長い廊下の突き当りをまがり、縁側に面した部屋の障子を久遠がスッと開いた。
「うぉっ!?」
「・・・・・っ!?」
「ひぃいいいいいっ!な・・・なんで!」
目の前にさっきの老婆の姿が・・・・・。
俺と光弘は、驚きのあまり後ずさり、勝はひっくり返って目を白黒させている。
翡翠が笑みを浮かべている横で、久遠が「またか」という顔をして肩を落とした。
「白妙。私の友人をあまりいじめるな。」
都古が困った表情をして老婆をたしなめる。
白妙と呼ばれた老婆は、幼子のような高く澄んだ声で、楽しそうにコロコロと笑った。
「失敬失敬。お茶をご用意いたしましょう。こちらにお座りくだされ。」
俺たちは白妙にすすめられるがまま、座布団に座った。
巨大な木を切り抜いて作った木目鮮やかな座卓の上に、お茶菓子が次々並べられていく。
驚く俺たちの前に、いつの間に用意したのか、白妙が茶托にのせた湯呑を配っていた。
勧められ、恐る恐る湯呑の蓋をとってみる。
「いただきます。」
あ・・・・この匂い、桜餅みたいだ。
湯呑の中で花開く薄紅色の桜の花に、特別な記念日のお祝いをしている時のような華やいだ気持ちになる。
コクリと飲み込むと、お茶の温かさが、身体の内側から張り詰めた気持ちをゆるゆるとほぐしてくれている気がした。

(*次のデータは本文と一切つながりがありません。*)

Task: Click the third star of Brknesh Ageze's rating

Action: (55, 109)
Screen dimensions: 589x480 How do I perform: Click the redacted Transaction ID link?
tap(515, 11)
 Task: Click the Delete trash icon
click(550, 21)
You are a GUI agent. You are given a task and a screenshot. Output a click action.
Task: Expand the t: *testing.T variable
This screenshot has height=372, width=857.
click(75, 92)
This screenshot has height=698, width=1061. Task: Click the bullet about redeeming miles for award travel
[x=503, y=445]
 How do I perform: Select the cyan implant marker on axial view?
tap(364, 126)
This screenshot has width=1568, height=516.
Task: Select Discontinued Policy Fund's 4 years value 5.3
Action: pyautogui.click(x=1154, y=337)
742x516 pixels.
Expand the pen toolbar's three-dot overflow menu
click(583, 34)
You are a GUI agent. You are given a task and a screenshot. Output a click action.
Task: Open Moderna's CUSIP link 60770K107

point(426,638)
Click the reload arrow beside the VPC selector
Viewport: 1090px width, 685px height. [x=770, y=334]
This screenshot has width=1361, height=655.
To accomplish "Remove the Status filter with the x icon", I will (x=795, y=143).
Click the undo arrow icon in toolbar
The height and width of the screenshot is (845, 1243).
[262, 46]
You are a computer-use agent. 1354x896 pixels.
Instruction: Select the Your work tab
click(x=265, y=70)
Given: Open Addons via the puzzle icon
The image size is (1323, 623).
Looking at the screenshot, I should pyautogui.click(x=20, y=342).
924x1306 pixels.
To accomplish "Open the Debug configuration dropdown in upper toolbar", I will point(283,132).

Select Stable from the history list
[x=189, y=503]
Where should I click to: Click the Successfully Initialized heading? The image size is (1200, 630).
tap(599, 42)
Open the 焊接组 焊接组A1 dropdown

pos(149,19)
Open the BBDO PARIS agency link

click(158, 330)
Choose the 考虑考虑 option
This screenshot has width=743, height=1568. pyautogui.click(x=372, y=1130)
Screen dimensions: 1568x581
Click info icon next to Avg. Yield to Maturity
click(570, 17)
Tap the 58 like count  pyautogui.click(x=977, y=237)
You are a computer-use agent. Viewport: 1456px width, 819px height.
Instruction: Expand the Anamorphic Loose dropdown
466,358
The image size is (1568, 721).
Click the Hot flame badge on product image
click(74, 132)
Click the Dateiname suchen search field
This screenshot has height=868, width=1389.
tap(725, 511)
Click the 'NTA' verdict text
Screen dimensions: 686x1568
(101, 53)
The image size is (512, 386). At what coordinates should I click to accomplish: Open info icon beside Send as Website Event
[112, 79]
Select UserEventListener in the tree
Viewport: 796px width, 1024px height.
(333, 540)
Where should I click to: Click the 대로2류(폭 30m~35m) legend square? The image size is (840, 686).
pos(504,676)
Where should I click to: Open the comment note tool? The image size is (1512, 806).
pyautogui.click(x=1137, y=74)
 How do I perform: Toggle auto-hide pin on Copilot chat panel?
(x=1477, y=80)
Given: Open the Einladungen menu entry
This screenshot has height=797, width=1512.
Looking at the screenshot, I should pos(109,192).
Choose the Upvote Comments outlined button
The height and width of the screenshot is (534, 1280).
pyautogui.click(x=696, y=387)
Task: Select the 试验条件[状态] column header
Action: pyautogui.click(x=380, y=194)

一息ついた俺は、隣でなにやらぼそぼそと勝が光弘に話しかけていることに気づいた。
どうやら湯呑の蓋をどうしたものかわからない勝が、光弘に「どうすんだ?これ?」と聞いているようだ。
聞かれた光弘の方は、はじめ何を聞かれているか分からずキョトンとして首をかしげていたが、「わかった!」というようにコクコクうなずき、勝に蓋の置き方をジェスチャーで丁寧に伝えている。
微笑ましいそのやり取りに思わず頬が緩んだ。
平和だなぁ。
勝と光弘の、ほっこりさせられるやり取りをずっと見ていたい気持ちもあったが、あまりゆっくりしている時間はなさそうだ。
俺は両頬をパチンと手でたたいて気持ちを切り替えると、久遠と翡翠に意を決して向き直った。
「今日はおじゃまさせてもらって、ありがとうございます。俺、渡邉真也です。こっちの2人が、香坂勝と川名光弘。」
「どうもーっ。」
俺の紹介に合わせて、勝が軽いノリで、光弘は無言で深々と頭を下げた。
「単刀直入に聞かせてもらいます。今日、ここに俺たちを呼んでくれたのはなぜですか?」
俺の問いかけに、笑顔の翡翠が口を開きかけた。
だが、そこで何かに気づいたように縁側に向かって鋭い視線を向ける。
「申し訳ございません。どうやら新しいお客様がいらっしゃったようなのです。少しだけお待ちいただけますか。」
そう言って頭を下げてから立ち上がると、得体の知れない緊張感の中、翡翠は大きく障子を開けた。